As we strategize for integrating agentic AI into our workflows, it’s important to remember that the goal is to not only drive elevated productivity and performance, but to do so in a way that empowers employees. Deploying AI agents to support employees reach new heights can create positive and sustainable change – enabling a new employee experience. And AI adoption thrives in people-centric environments, as our research shows that high frequency AI users are 1.9x as likely to agree that their organization has people-centric AI practices compared to low frequency AI users.
Chapter 2 of our 2025 Agentic Teaming & Trust Research Report dives into the accelerating value of putting employees at the center of your agentic AI transformation. In this chapter, we explore the positive impact that people-centric transformation has not only on AI adoption, but also AI value and employee experience sentiment.
We found an average 38 percentage-point gap between low and high frequency AI users on the presence of people-centric practices at their organization, such as receiving adequate training in AI, having resources for AI upskilling, and receiving recognition for AI adoption. Rather than treating AI technology as a “flip-the-switch” implementation, these organizations are investing in change management principles and it’s fueling the flywheel of increased adoption and further learning and growth.
We’re also seeing this play out in organizations where there is strong leadership presence in AI transformation. When leaders are explicitly involved in the transformation and openly sharing their experience, it can have a positive impact on the rest of the organization. We found significantly higher agentic AI value perception for employees who reported leadership role modeling effective AI use than employees who reported not having this role modeling.
When leaders actively use AI, it helps employees better understand practical use cases – especially important since 1 in 2 employees report facing moderate to extreme challenges with everyday tasks that shape their work experience. Whether it’s finding the right information, setting goals, sharing feedback, or collaborating with others, these basic activities are unexpectedly difficult. If we are strategic in the way we build and integrate agents, we can ideally reduce this friction for employees, which should free them up to work more efficiently and effectively.
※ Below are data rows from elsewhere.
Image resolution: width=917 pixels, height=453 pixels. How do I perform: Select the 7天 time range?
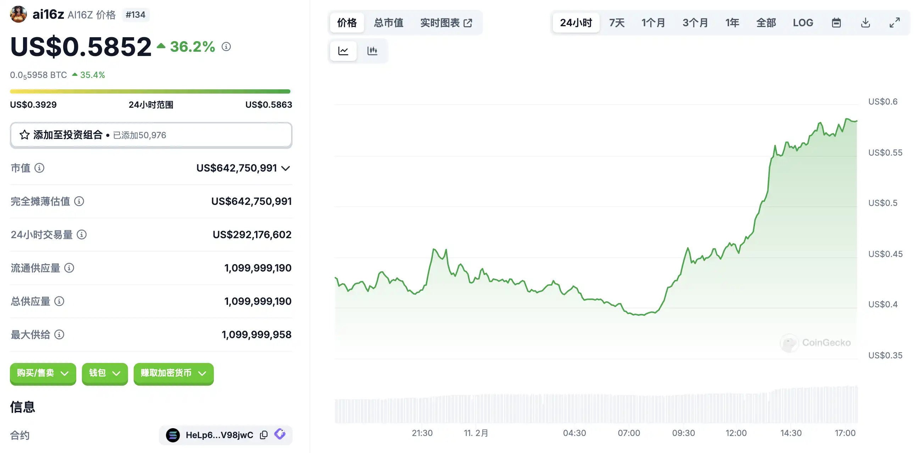click(x=617, y=23)
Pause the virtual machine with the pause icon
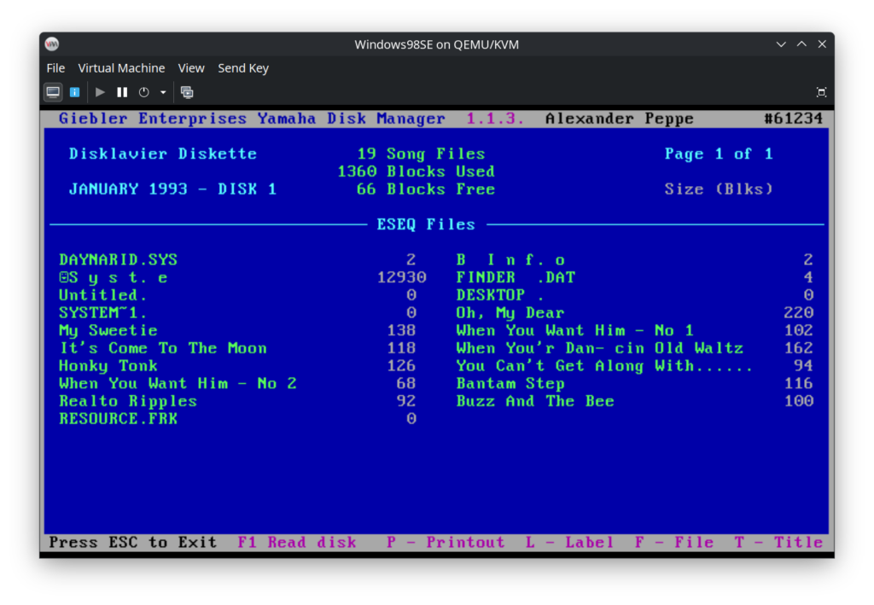The height and width of the screenshot is (605, 874). tap(120, 91)
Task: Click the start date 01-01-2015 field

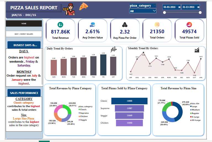Action: (x=170, y=7)
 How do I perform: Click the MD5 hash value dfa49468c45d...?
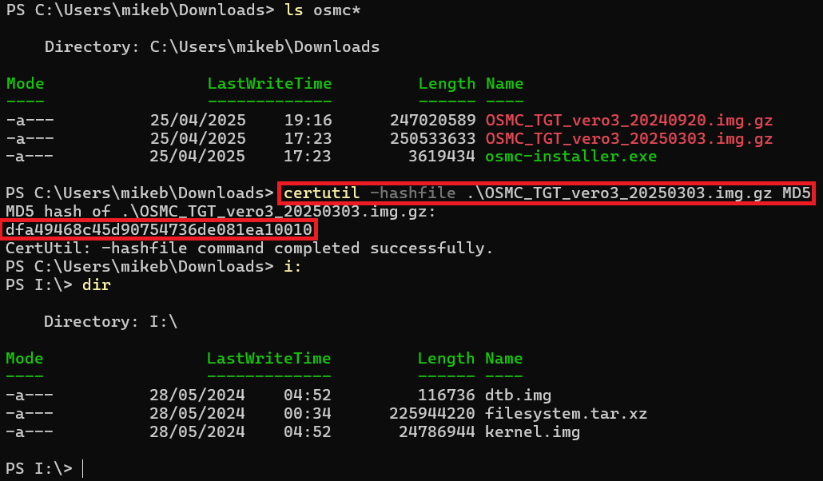point(159,230)
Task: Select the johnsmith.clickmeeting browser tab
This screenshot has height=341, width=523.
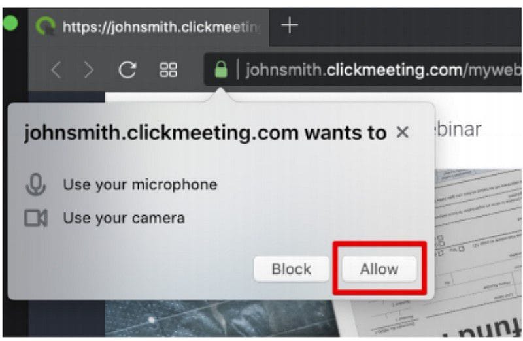Action: pos(149,27)
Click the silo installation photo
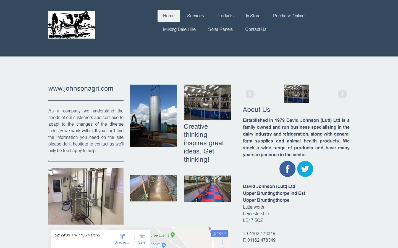The image size is (398, 248). (153, 115)
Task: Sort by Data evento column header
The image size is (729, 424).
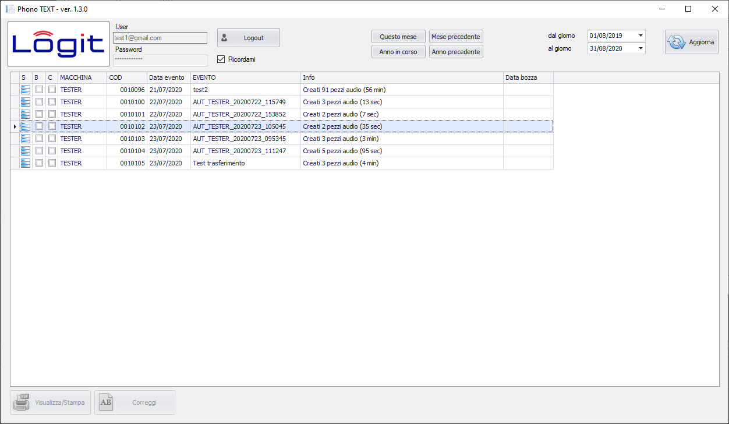Action: click(168, 77)
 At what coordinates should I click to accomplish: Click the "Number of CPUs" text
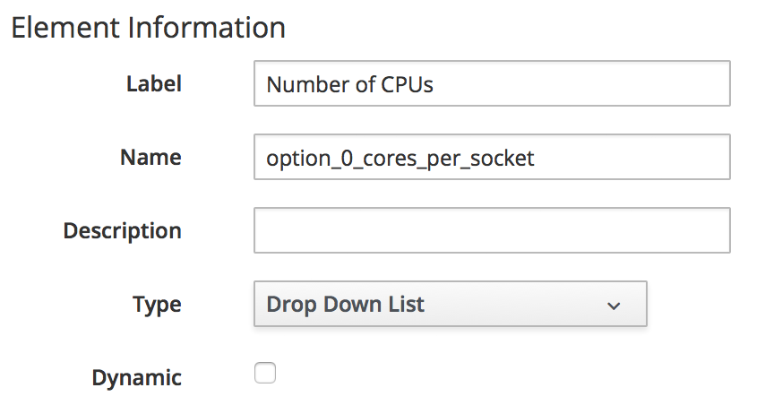(x=350, y=85)
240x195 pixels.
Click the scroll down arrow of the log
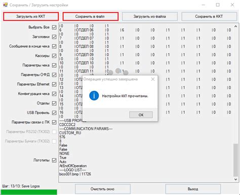click(x=236, y=179)
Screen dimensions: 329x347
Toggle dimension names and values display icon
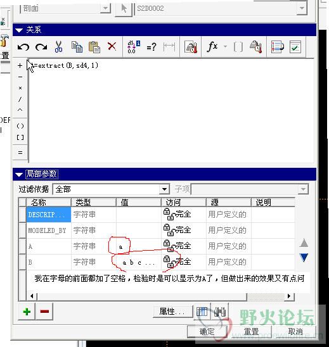point(134,47)
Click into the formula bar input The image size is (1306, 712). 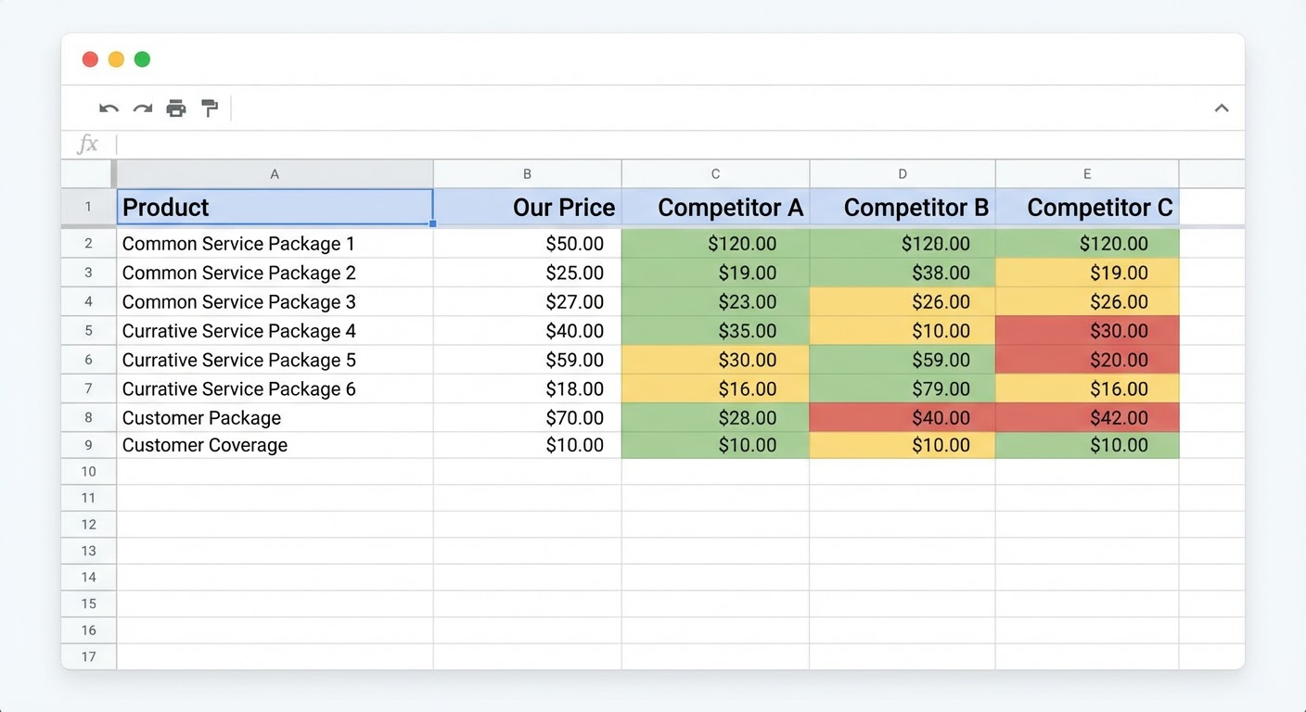point(649,144)
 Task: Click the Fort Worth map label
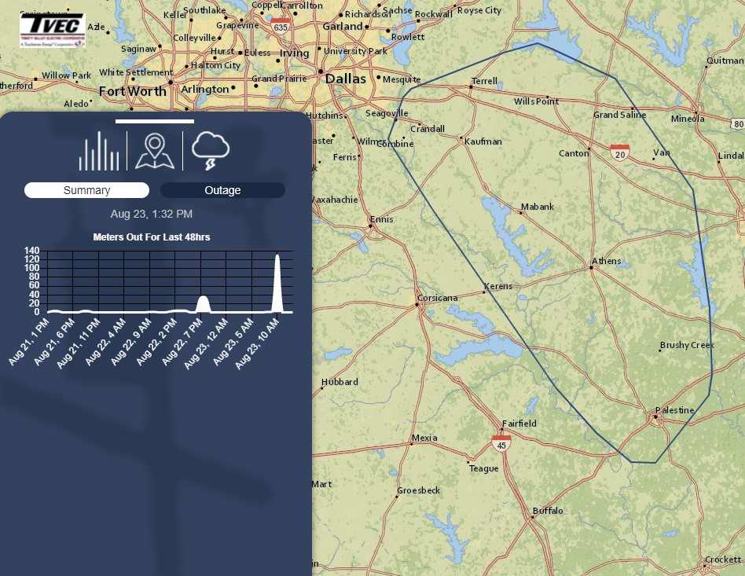pyautogui.click(x=132, y=91)
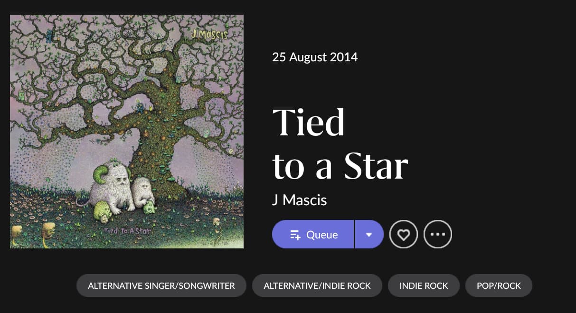Click 'to a Star' in the album title

tap(340, 166)
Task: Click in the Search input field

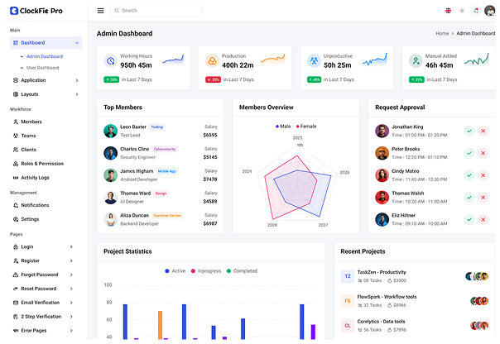Action: click(157, 11)
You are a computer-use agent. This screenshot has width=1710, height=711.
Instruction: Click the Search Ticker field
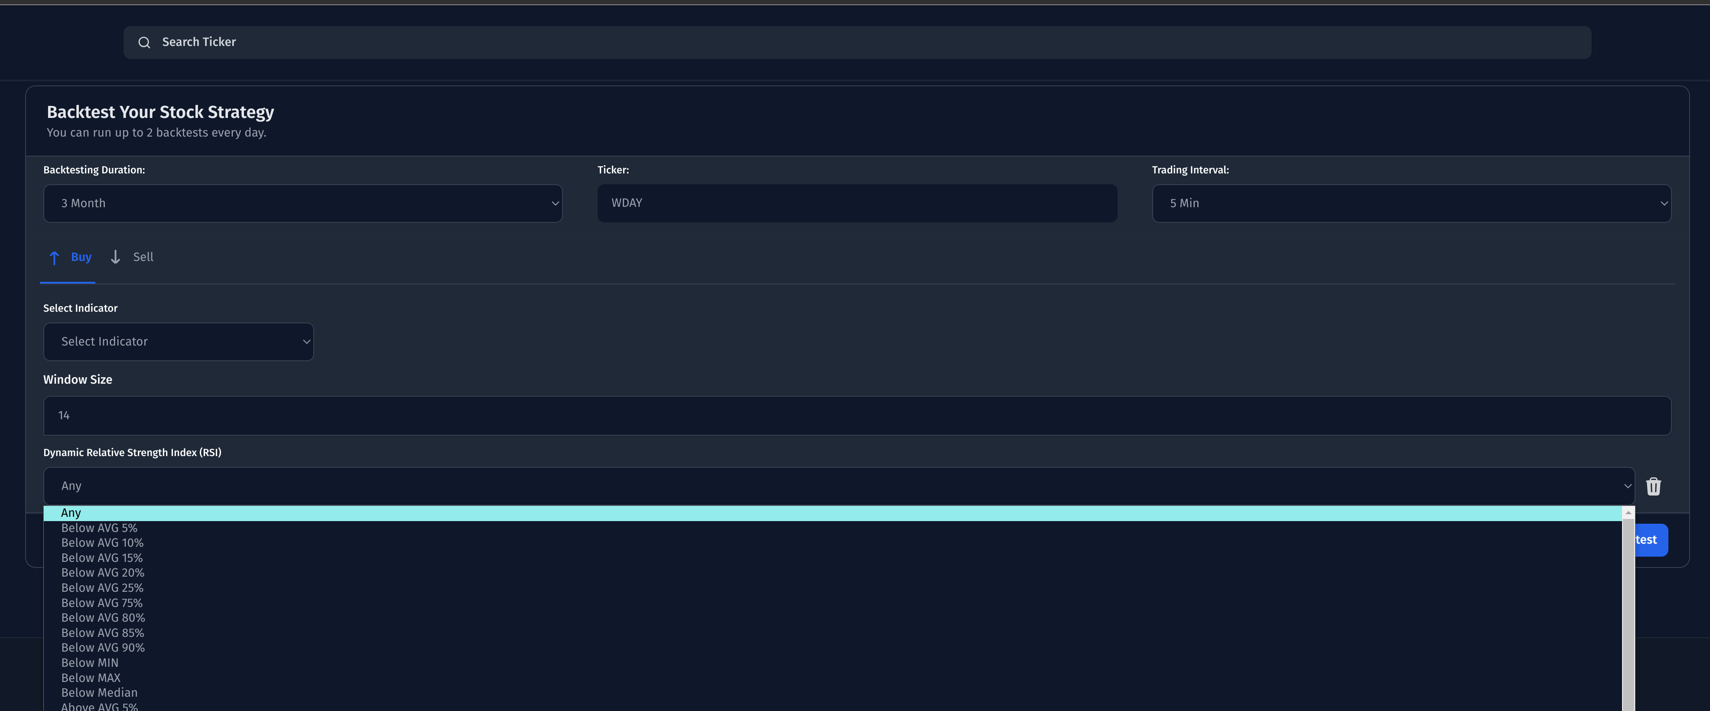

Building the human-AI flywheel can drive sustained change and empowerment. By involving employees in the transformation, they feel involved, considered, and supported, which can increase adoption and impact. Tangible improvements to everyday employee experience can be a game-changer for your employees. As we move forward with AI agent integration, the opportunity is clear: agentic AI can be a catalyst for a more empowered, connected, and resilient workforce.
Want to explore the full story?
Download the PDF - Chapter 2: The Multiplier Effect
Catch up on previous chapters from this report:
Download the PDF - Chapter 1: Ready for Agents
The Agentic Teaming & Trust Study was conducted by the Microsoft People Science team utilizing an Online Panel Vendor, commissioned by Microsoft, with 1,800 full-time employees across nine markets between June 11, 2025 and July 7, 2025. This survey was 12 minutes in length and conducted online. Global results have been aggregated across all responses to provide a total or average. Each sample was representative of business leaders across regions, ages, and industries (i.e., Construction, Financial & Professional Services, Retail, Food, & Beverage, Healthcare, Media & Entertainment, Technology, Transportation, Travel, & Hospitality). Each sample included specific parameters on company size (i.e., organizations with 1,000+ employees) and job level (i.e., business leaders/business decision makers, those in mid- to upper job levels such as C-level executive, VP or director, Manager). The overall sampling error rate is 2.31 percent at the 95 percent level of confidence. Markets surveyed include Brazil, China, France, Germany, India, Japan, Mexico, United Kingdom, and the United States. Findings represent aggregated responses and may not reflect all organizations or industries.